We’ve discussed this before. “Later,” says Chairperson Janet Yellen of the US FED, the organization with a treasure chest that never empties. She refers to raising the FED interest rates from their floor of 0%, of course. Something she has been saying for quite a while now.
Right after unusually low levels reached around May 22, 2015, volatility increased rather dramatically, peaking at ~20, as much as 60% higher. Markets globally have been roiling, what with uncertainty relating to another bailout for Greece, and a plunge in the Shanghai index after a drunken, unsustainable rise in a span of ~7 months. The Chinese government is attempting to support their market with similar measures of increased liquidity, through lowered interest rates, and by restricting trading dramatically, fearful of its majority retail investors stampeding out in panic.
But these measures – lowered interest rates, etc. – are emergency measures, are they not? They are intended for temporary relief, not extended implementation.
Or, can a government print as much as 4 Trillion dollars out of thin air (QE1, 2, 3, …), “purchase market assets,” and additionally maintain zero interest rates, effectively providing money (capital) freely to big businesses, with no accompanying regulation of its use, for 6 years and more? Is this how a floundering economy is bailed out, and stock markets supported (past 6 years of a bull market in the US enriching the wealthiest), or is this how leaky, weak market bubbles are propped up, and profits carved out by the top 1%?

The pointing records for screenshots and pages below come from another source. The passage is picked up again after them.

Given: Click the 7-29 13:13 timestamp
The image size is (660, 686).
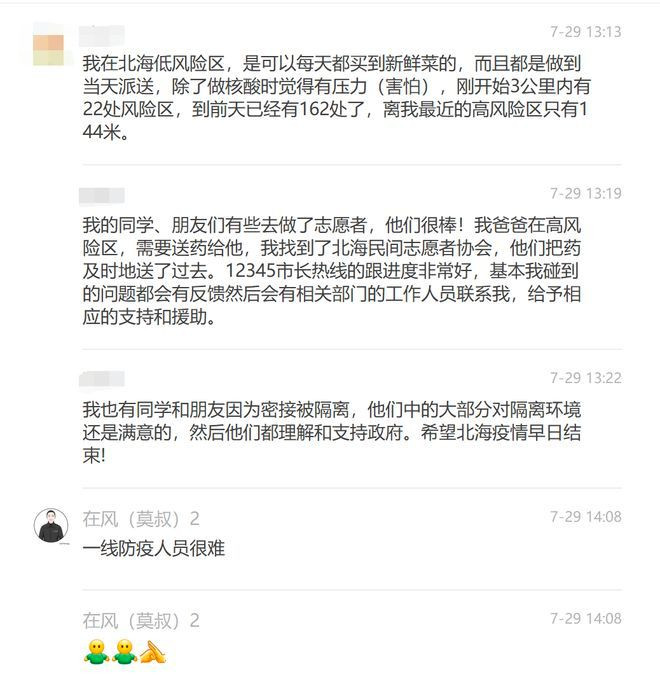Looking at the screenshot, I should 586,32.
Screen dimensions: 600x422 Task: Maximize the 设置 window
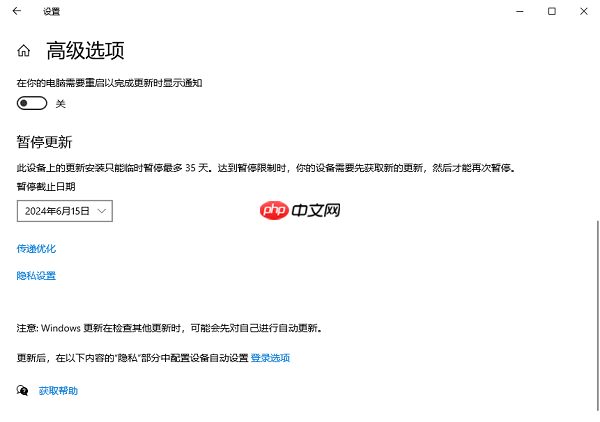(551, 11)
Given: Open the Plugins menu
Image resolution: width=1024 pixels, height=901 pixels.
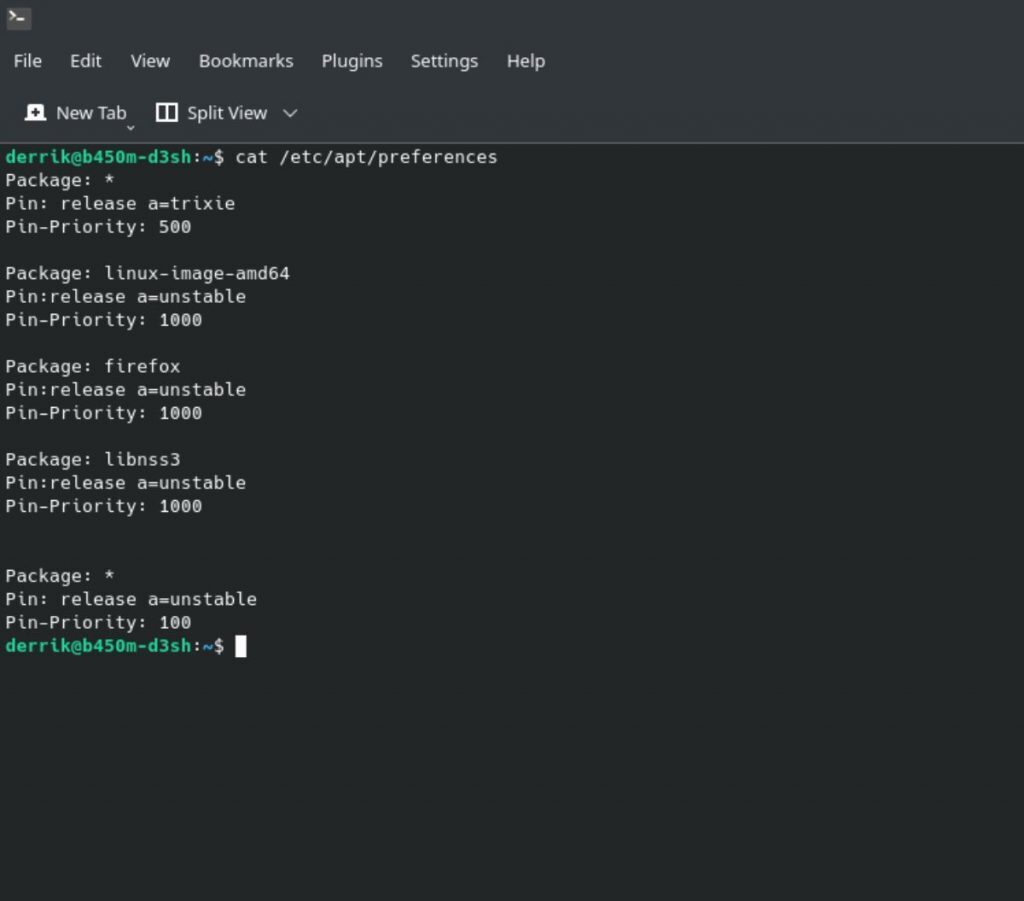Looking at the screenshot, I should [x=351, y=61].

How much later does the FED intend to keep their artificial and last resort economic measure going? I see fear in Chairperson Janet Yellen’s indecision (doesn’t her face show it?), not circumspection. Fear of adding to the market’s doldrums, of losing the illusion of a growing economy. Is the FED guiding the economy, or is the market wagging the FED?
Nevertheless, there are clearly waves of fear in the market; the VIX is moving violently. I remain long VIX, making small, opportunistic transactions along the way.
Update (July 25, 2015): The FED numbers were leaked at the end of June 2015 and are summarized in the image below. They indicate a single interest rate (FED Funds Rate) increase by the end of 2015.